Source document:
== == ==
Ye Olde
Talbott Blog

RubyConf 2005 - Afternoon Day One

JRuby: A Ruby VM in Java

Charles Nutter

Who am I?

  • headius@headius.com
  • Senior Architect/Technologist at Ventera Corp
  • Open Source
    • LiteStep
    • JRuby Developer

Part 1: Past and Present

What is JRuby?

  • A “100% Java”-based Ruby Interpreter
  • Mostly 1.8 compatible
  • Four years and 15 developers; currently 3-5 active and under heavy development
  • Originally modeled in Ruby 1.6 code
  • Tri-licensed: CPL, GPL, LGPL
  • Sun J2SE 1.4 or higher (Free / OSS coming soon)
  • Java/Ruby integration getting better

Why JRuby?

  • JVM provides native threading, geneational GC, and extensive networking and database support
    • Java is very fast these days and most code gets JIT’d
  • Wealth of libraries and frameworks; large userbase, wide deployment
  • Many Javaists would like to use Ruby more
  • Java is “just another platform” for Ruby
  • JRuby could help grow Ruby the language apart from C Ruby
    • could help define language apart from the platform it’s running on
  • Sun, others very interested in dynamic (typed) languages on the JVM
  • Javaists (by choice or by force) can help promote Ruby
  • Java/Ruby integration merges best of both
    • Use Java for its heavyweight advantages (library support, JMS, etc.), and Ruby for business logic
  • Ruby + J2EE = enterprise Ruby that managers can swallow
  • Ruby + J2ME…someday?

Demo 1: Java Integration

  • Ruby code mixed into Java class’s proxy
    • Enumerable, list behavior added to java.sql.ResultSet
  • JDBC used for DB access (PostgreSQL 8.0)
  • Mostly transparent object marshalling

Peers

  • Jython
    • Pythonists dig it
    • By far the most popular JVM dyn lang
    • Established, stable, feature-complete
    • Helping to formally define/distinguish Python the language from Python the interpreter
    • Interpreted or compiled (runs Python bytecode, or compiles to Java)
== == ==
(Dataset items)

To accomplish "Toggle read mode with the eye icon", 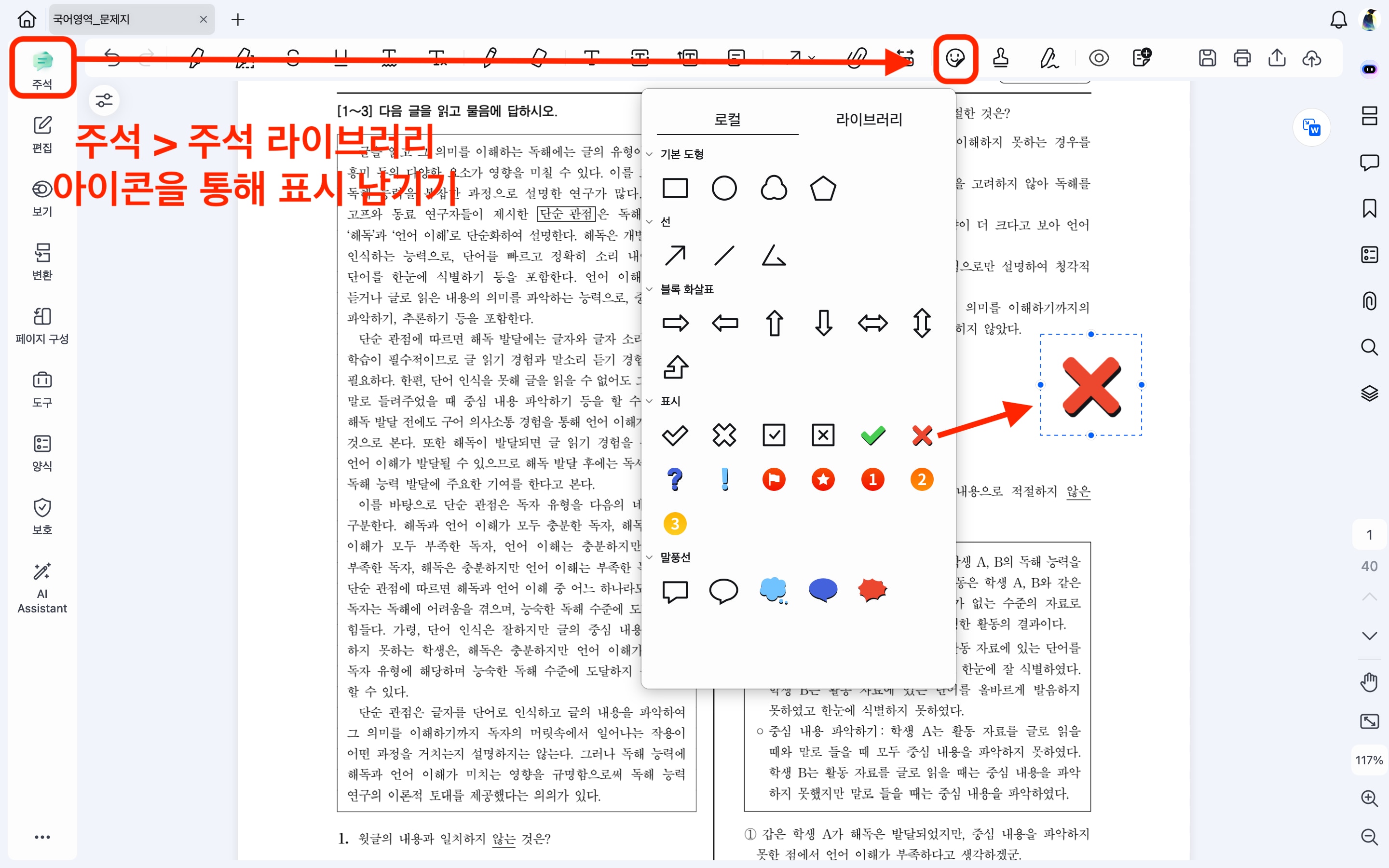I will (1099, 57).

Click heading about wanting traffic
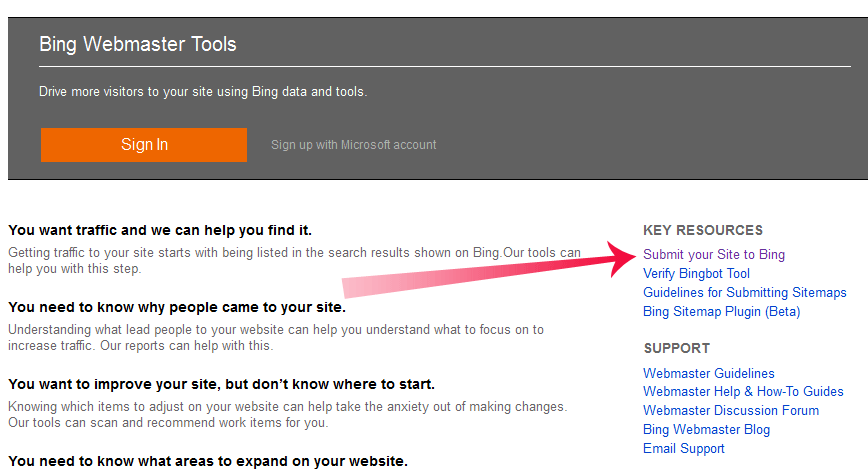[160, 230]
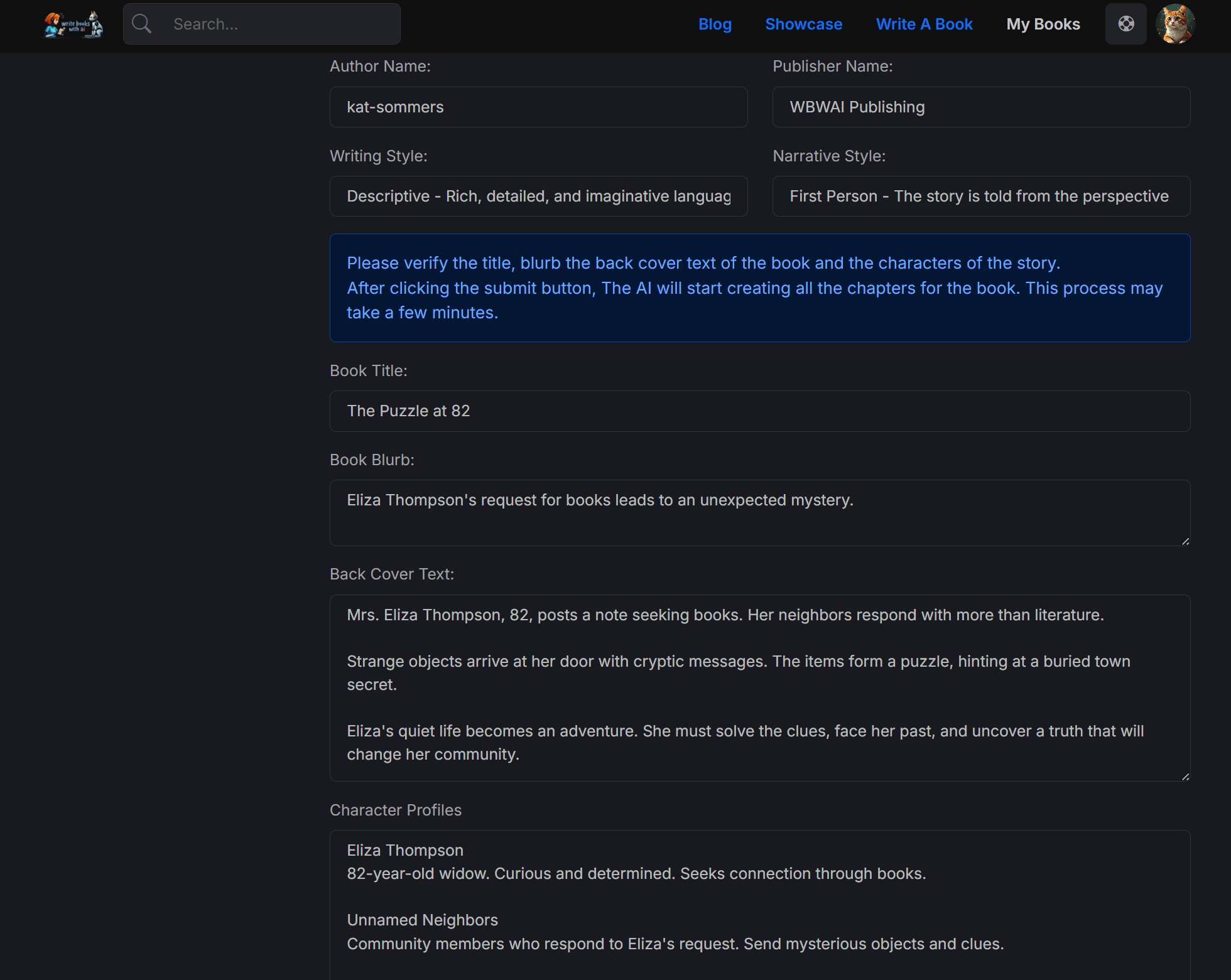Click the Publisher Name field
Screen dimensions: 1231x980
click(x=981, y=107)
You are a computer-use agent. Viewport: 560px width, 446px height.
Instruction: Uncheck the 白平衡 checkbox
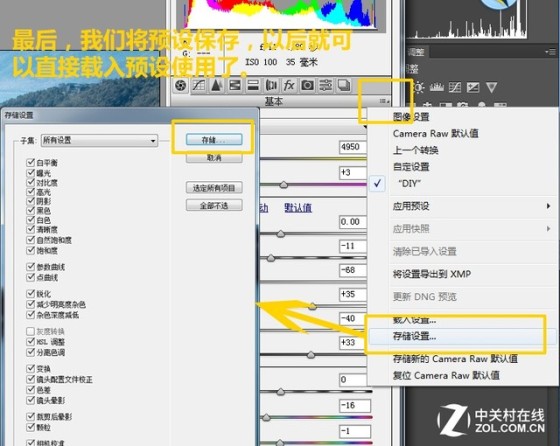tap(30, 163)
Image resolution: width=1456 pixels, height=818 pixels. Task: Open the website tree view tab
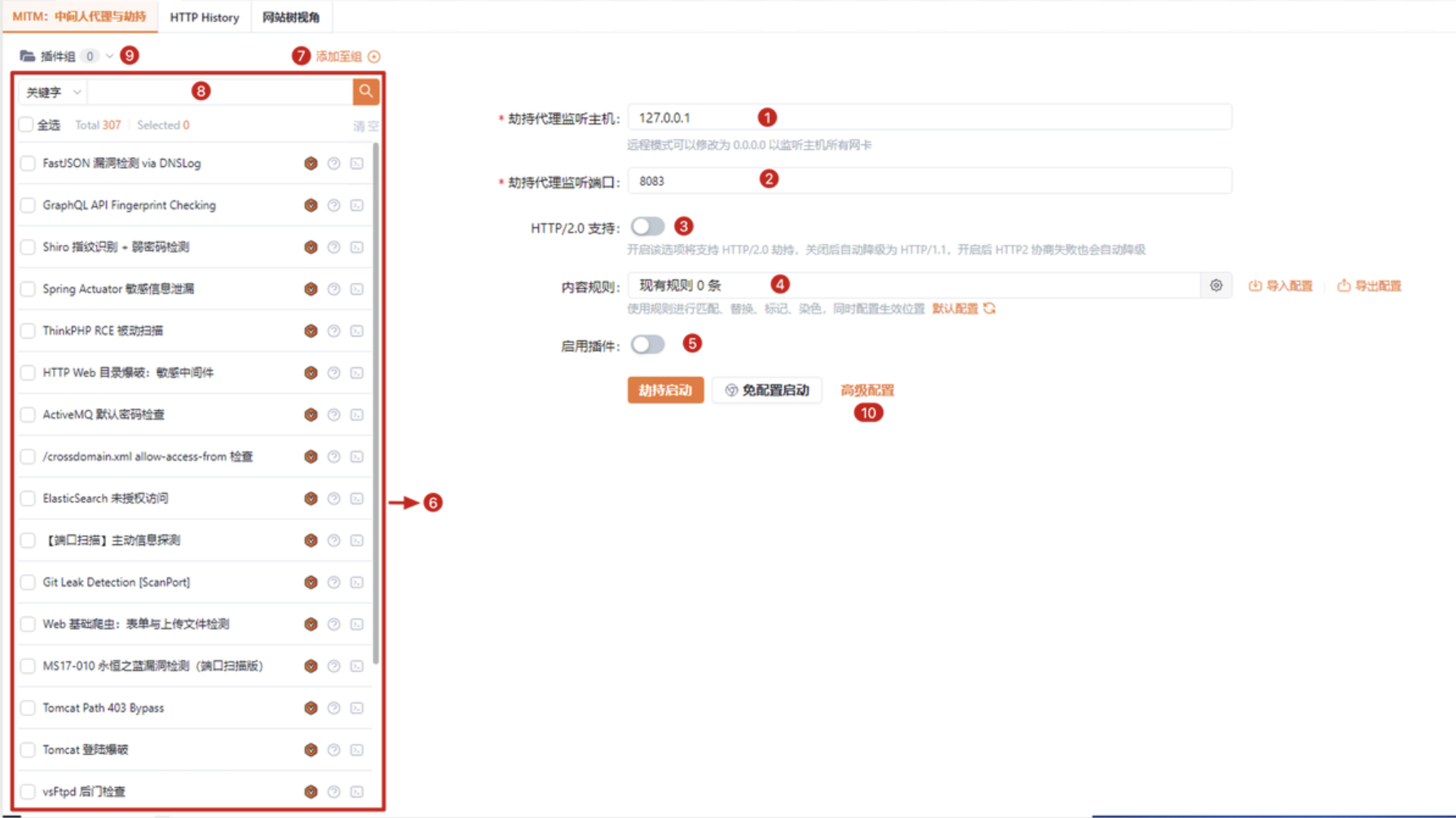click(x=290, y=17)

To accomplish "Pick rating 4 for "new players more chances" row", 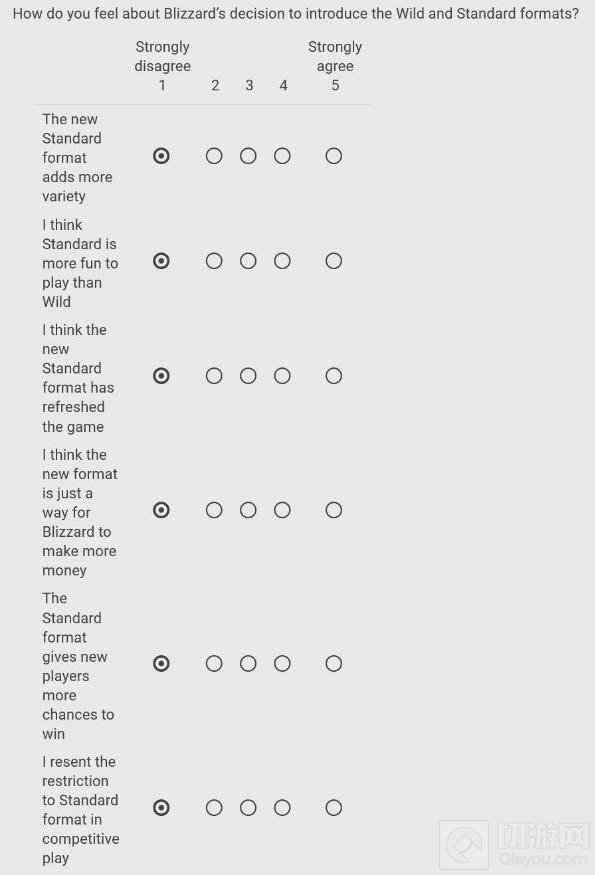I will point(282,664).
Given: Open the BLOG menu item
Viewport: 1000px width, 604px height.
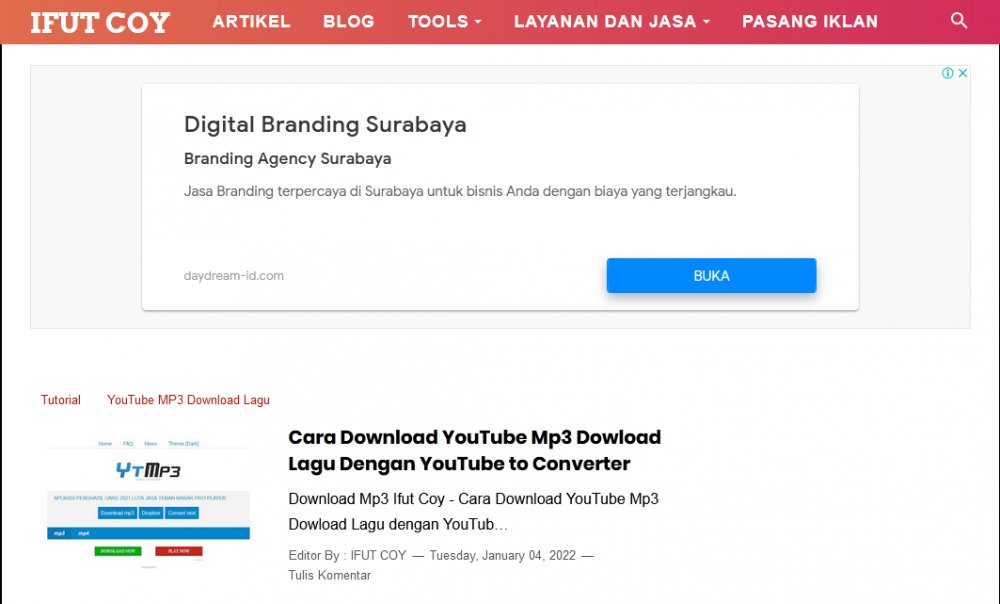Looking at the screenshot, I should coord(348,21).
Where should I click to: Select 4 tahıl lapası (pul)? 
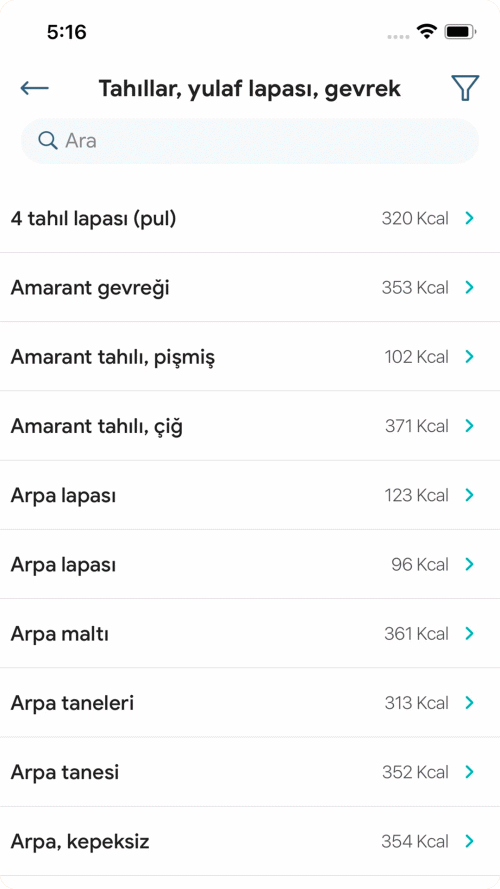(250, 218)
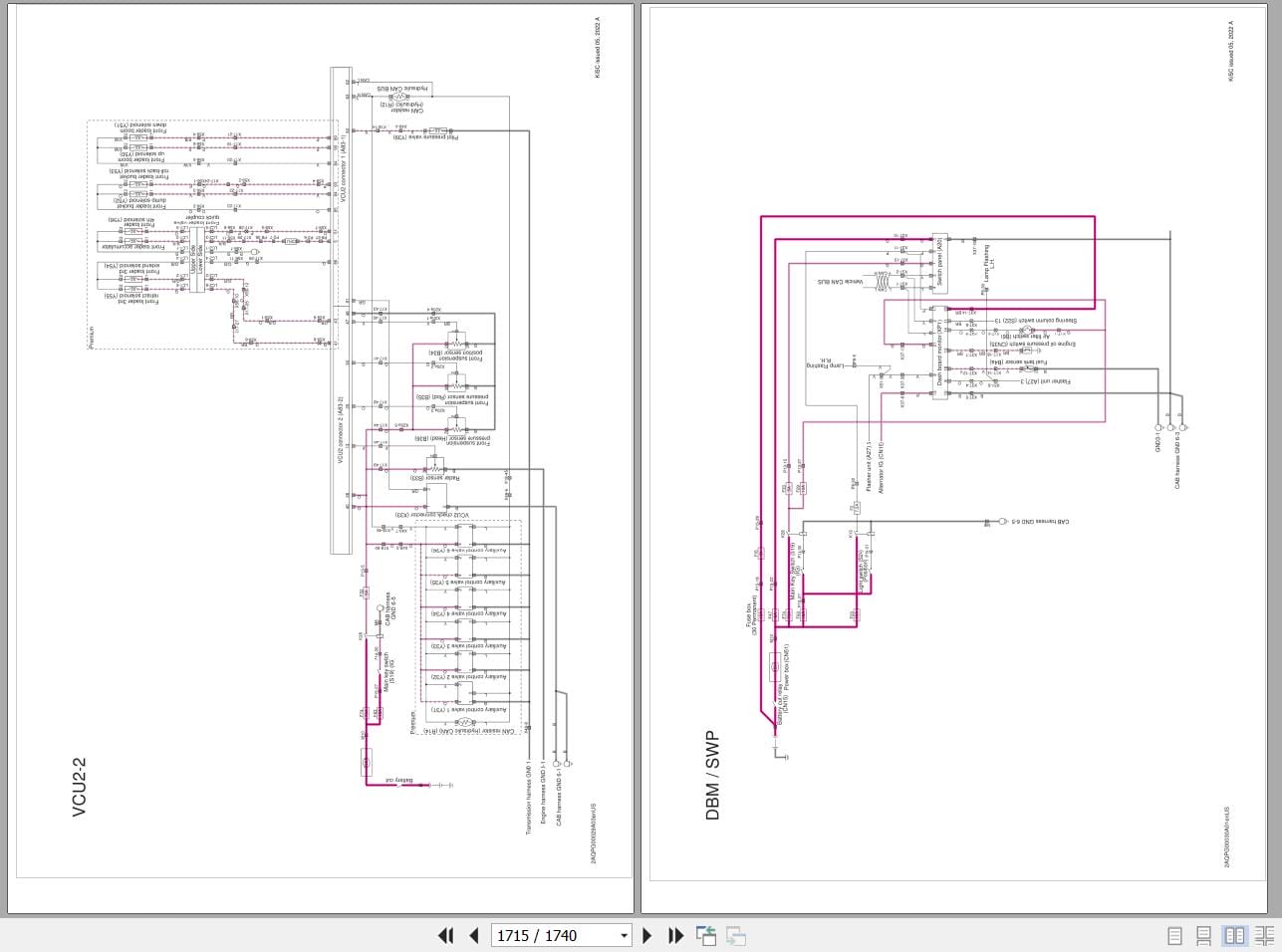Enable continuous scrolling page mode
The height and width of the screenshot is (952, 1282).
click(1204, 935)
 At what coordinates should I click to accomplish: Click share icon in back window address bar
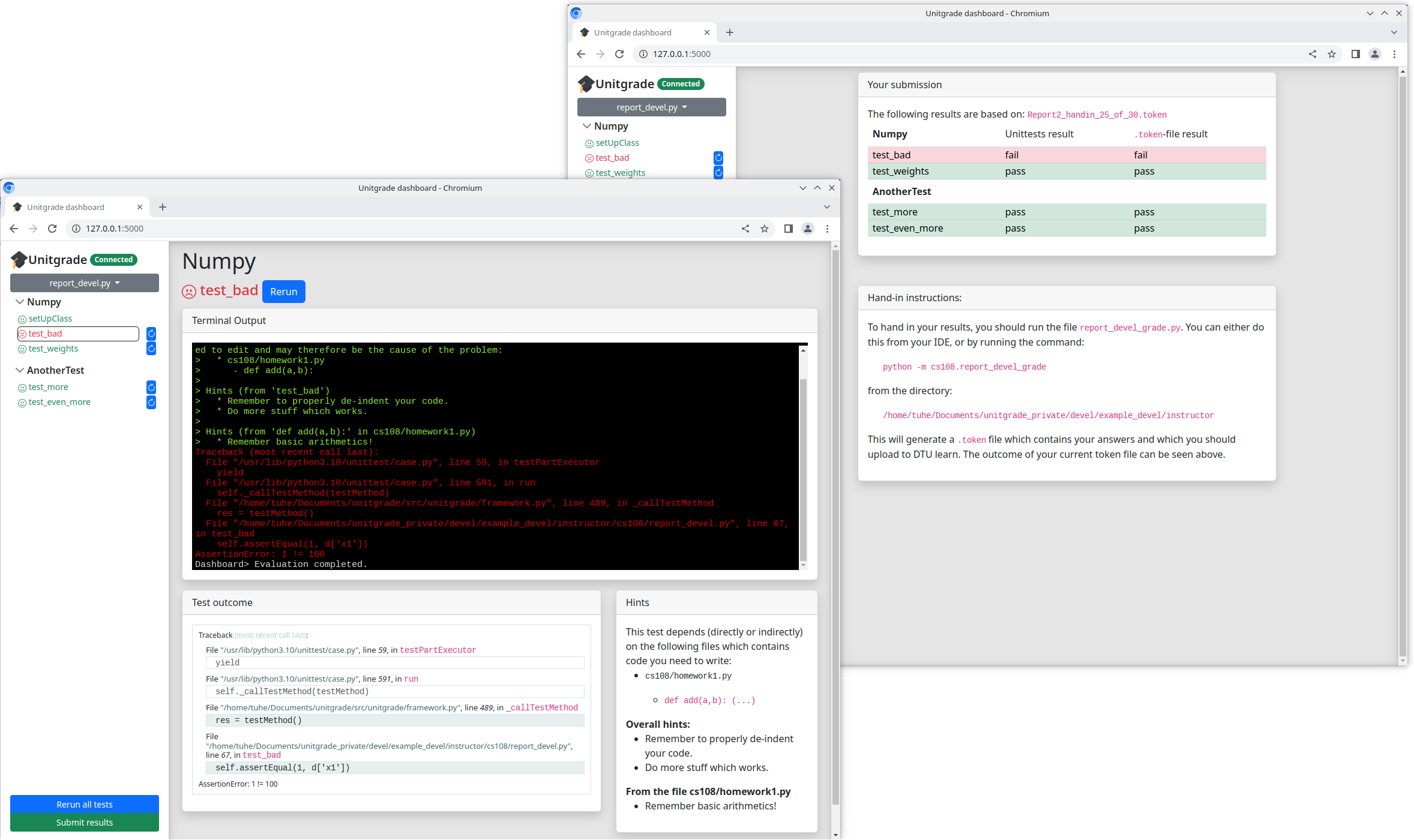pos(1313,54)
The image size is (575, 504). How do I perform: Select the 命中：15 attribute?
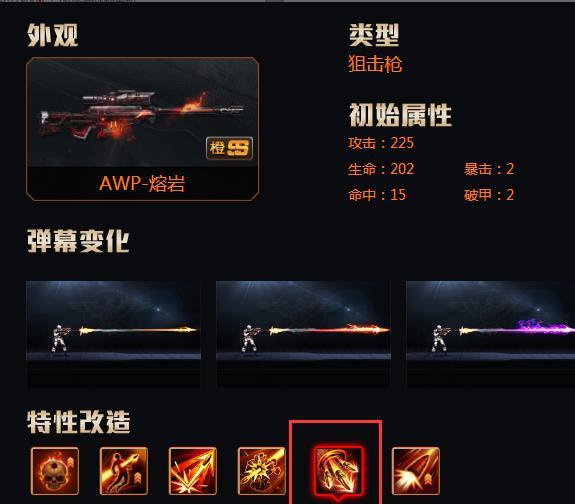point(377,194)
== == ==
Task set:
#1 In the dataset items, replace "window" with "tab" in the lines from the one containing "At what coordinates" through the end of the dataset items, inclusive, and give those lines again with everything else unchanged and the pictures left out.
#2 Carry on the JRuby talk notes from the point where they stop.
The JRuby talk notes and the dataset items were taken from unrelated sources.

Results by task:
#1
 At what coordinates should I click to accomplish: Click share icon in back tab address bar
pos(1313,54)
The image size is (575, 504). How do I perform: Select the 命中：15 attribute?
point(377,194)

#2
    • Widely used
  • Groovy
    • Ruby-like syntax, some features from Nice
    • Seamless Java integration
    • First dyn language JSR
    • Lots of momentum
    • Interpreted (JIT) or compiled offline to Java code
  • SISC
    • Jruby redesign follows similar patterns
  • Many others

The Real World

  • RDT: A Ruby IDE for Eclipse
  • jEdit: A Multi-language Code Editor
  • DataVision: Java-based Reporting Software
  • Internal projects
  • Need more

How “Ruby” is it?

  • Of 1049 Rubyicon tests, 80% succeed
  • Temporary incompatibilities
    • Ruby thread semantics differe from Java’s
    • No continuations
    • Twice as slow (half as fast?) as C Ruby or worse
    • YAML: no up-to-date, working pure Ruby or Java parsers
    • Still missing a few 1.8 methods
  • Permanent incompatibilities
    • System calls, C-language Ruby extensions, anything to do with C
    • Platform-specifics: file stats, permissions, process launching, signals, …

Part Two: The Future

  • Continuing to improve compatibility
  • Running mainstream Ruby apps
  • Improving Java integration
  • Speeding up
  • The New JRuby

What needs to change?

  • JRuby deficiencies (as of 0.8.2)
    • Stack depth (~ fib(280))
    • Threading and thread semantics
    • Continuations support
    • Speed
    • Consistency, maintainability
    • Compilation
    • Better use of Java’s strengths
    • Tigher integration between Java and Ruby
  • Ruby deficienies (as of 1.8):
    • Stack depth (~ fib(1325))
    • Native threading
    • Speed
    • Compilation

The New JRuby

  • Stackless; Continuation Passing Style (roughly)
  • Iterative interpreter
  • min threading model
  • Compilation to Java bytecodes, offline and JIT
  • Pluggable architecture
  • Seamless, powerful Ruby/Java integration
  • Behave in controlled environments
  • FAST

Milestones and progress

  • Stackless, iterative proof of concept (POC) (Sept 15, complete)
  • Redesign, refactoring of POC (Oct)
  • Reimpl of interpreter based on POC (Nov)
  • Reimpl of built-in classes (Nov-Jan)
  • Threading engine (Jan)
  • Tri-call optimizations (Jan)
  • Continuations (Jan)
  • Compilation (Feb – Apr)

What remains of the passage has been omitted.